- PROBLEM DESCRIPTION -
Write out the stretch of lines below that begins at the line with "Task: Open the Stephen" and ends at the line with "How do I perform: Tap", including both, exactly as given and nothing more.

- PROVIDED RECORDS -

|---|

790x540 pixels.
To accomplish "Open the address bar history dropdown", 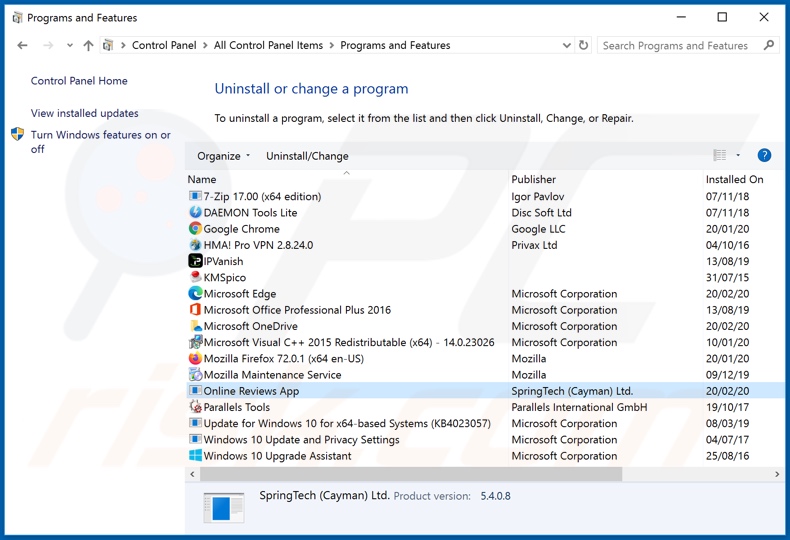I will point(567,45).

|---|

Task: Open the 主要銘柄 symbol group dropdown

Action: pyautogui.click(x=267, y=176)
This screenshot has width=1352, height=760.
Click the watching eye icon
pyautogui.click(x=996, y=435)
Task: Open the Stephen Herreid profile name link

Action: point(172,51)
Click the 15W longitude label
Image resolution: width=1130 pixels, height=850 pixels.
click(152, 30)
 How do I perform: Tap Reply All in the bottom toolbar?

|---|

- ANSWER FOR THE TASK -
Task: Open the Stephen Herreid profile name link

Action: point(172,51)
Click the 15W longitude label
Image resolution: width=1130 pixels, height=850 pixels.
click(152, 30)
 How do I perform: Tap Reply All in the bottom toolbar?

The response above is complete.